> [Aim of the exercise] In the listing below, the answer starts at the line that has "Image resolution: width=2420" and stops after the line that has "Given: Click the 同意 agreement button"; please repeat that part exactly and nothing more.

> [Dataset entries]
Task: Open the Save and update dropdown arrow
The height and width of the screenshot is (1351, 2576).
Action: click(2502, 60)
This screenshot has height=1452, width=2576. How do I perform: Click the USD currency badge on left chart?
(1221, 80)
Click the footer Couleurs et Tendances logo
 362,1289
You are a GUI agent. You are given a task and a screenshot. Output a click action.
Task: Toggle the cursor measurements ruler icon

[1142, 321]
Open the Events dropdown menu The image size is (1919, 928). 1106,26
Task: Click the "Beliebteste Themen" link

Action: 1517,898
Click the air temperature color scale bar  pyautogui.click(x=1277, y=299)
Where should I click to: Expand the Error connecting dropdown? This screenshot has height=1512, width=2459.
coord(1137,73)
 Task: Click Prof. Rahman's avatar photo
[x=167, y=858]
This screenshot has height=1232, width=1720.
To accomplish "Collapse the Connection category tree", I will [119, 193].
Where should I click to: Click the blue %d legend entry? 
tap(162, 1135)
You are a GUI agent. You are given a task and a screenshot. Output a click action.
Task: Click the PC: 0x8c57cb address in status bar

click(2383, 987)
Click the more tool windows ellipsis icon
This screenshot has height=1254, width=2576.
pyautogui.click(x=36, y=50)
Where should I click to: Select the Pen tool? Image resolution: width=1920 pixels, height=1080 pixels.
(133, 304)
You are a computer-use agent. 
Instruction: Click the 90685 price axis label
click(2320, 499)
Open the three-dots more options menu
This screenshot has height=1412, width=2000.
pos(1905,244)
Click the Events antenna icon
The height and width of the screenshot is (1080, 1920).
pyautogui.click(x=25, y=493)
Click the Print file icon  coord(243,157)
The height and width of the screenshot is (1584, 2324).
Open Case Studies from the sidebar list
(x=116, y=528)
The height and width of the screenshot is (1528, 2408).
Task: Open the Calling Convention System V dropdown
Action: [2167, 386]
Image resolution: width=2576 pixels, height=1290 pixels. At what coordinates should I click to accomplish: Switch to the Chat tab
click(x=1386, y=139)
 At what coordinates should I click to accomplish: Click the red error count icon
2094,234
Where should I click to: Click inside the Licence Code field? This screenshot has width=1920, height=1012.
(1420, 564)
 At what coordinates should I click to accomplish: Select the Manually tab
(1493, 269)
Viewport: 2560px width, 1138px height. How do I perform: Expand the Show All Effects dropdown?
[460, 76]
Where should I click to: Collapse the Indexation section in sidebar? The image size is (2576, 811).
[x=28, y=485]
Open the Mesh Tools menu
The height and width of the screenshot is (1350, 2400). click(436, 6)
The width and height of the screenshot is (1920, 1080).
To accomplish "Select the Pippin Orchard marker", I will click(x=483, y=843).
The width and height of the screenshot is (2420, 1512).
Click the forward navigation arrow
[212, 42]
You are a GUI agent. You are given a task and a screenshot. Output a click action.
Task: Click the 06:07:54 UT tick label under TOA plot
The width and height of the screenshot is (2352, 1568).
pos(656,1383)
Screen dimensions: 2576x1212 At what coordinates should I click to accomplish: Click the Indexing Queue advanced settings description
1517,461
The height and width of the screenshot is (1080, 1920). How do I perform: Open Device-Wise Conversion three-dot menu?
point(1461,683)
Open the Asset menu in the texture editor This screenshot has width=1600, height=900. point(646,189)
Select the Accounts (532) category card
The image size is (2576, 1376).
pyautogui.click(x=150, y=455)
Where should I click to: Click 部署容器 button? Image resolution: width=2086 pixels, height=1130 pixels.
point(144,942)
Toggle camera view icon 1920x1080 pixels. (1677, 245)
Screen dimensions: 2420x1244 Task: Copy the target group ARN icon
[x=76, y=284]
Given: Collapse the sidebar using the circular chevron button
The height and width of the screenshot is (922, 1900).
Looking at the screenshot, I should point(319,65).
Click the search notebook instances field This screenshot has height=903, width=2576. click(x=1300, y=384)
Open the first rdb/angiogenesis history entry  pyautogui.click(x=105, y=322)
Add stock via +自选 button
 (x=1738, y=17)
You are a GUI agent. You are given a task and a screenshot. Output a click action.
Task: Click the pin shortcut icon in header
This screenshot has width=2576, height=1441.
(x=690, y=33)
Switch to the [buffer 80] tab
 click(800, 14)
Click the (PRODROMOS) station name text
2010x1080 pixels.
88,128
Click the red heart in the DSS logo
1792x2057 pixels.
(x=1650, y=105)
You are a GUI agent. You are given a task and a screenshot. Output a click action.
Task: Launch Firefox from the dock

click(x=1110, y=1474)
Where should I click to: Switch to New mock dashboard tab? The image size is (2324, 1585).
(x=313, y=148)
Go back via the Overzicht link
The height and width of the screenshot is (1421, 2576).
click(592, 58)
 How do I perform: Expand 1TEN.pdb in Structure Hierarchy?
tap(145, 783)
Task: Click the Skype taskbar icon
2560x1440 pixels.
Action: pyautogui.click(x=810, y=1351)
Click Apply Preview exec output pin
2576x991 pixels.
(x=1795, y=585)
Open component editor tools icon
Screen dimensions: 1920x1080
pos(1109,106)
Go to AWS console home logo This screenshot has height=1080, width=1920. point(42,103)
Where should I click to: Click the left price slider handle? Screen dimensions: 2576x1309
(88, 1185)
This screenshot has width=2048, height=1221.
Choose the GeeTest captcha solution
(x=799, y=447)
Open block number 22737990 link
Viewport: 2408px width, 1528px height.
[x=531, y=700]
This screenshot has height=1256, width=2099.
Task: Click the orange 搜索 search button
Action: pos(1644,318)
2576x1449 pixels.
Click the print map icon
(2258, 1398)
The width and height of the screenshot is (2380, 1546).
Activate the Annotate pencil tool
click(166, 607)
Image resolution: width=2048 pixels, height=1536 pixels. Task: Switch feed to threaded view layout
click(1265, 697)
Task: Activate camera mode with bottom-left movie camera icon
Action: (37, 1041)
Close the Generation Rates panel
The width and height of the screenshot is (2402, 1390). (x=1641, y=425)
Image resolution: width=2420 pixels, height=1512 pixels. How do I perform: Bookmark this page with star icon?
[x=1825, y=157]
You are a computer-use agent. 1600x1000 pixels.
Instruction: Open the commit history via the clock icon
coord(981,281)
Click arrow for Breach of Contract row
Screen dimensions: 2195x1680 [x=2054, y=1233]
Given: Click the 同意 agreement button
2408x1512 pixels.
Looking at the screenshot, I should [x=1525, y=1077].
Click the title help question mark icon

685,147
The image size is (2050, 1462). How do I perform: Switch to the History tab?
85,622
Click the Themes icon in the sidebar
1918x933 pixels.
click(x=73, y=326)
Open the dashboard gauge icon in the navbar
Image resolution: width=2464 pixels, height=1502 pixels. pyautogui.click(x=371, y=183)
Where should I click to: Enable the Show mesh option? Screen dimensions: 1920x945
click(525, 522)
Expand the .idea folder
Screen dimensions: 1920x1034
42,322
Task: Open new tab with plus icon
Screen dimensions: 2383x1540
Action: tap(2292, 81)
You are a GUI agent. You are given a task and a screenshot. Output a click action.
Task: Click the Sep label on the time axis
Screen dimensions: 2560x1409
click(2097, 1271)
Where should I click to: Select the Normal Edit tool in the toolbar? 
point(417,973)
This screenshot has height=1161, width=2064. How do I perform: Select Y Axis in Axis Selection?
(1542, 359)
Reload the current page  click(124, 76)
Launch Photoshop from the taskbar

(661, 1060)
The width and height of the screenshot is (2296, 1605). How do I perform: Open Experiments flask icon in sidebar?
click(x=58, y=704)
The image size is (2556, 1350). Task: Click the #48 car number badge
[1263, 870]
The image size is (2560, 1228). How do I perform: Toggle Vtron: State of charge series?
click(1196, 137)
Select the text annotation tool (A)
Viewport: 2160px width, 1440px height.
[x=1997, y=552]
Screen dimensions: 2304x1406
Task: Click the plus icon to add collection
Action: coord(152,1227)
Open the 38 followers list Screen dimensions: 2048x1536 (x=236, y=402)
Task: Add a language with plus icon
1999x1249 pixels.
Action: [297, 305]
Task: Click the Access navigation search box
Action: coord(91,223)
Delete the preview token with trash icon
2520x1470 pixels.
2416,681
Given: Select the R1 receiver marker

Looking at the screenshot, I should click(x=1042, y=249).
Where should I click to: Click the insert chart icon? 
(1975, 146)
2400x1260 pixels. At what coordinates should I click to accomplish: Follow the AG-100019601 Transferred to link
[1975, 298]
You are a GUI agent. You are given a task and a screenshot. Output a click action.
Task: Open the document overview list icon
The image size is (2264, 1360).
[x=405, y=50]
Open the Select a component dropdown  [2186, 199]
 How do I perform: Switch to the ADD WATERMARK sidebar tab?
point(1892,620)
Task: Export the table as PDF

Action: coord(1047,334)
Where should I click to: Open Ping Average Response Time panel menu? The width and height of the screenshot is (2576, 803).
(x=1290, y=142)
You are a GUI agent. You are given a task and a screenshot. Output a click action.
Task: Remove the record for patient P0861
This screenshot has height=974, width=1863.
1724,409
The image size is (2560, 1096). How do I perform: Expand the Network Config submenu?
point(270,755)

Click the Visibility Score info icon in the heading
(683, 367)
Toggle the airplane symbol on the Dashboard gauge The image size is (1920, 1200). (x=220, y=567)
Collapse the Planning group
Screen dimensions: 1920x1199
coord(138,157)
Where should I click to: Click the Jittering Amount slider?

> [Expected answer]
Image resolution: width=2420 pixels, height=1512 pixels. How do I perform: Bookmark this page with star icon?
[x=1825, y=157]
You are a computer-use agent. 1600x1000 pixels.
Instruction: Open the commit history via the clock icon
coord(981,281)
Click arrow for Breach of Contract row
Screen dimensions: 2195x1680 [x=2054, y=1233]
Given: Click the 同意 agreement button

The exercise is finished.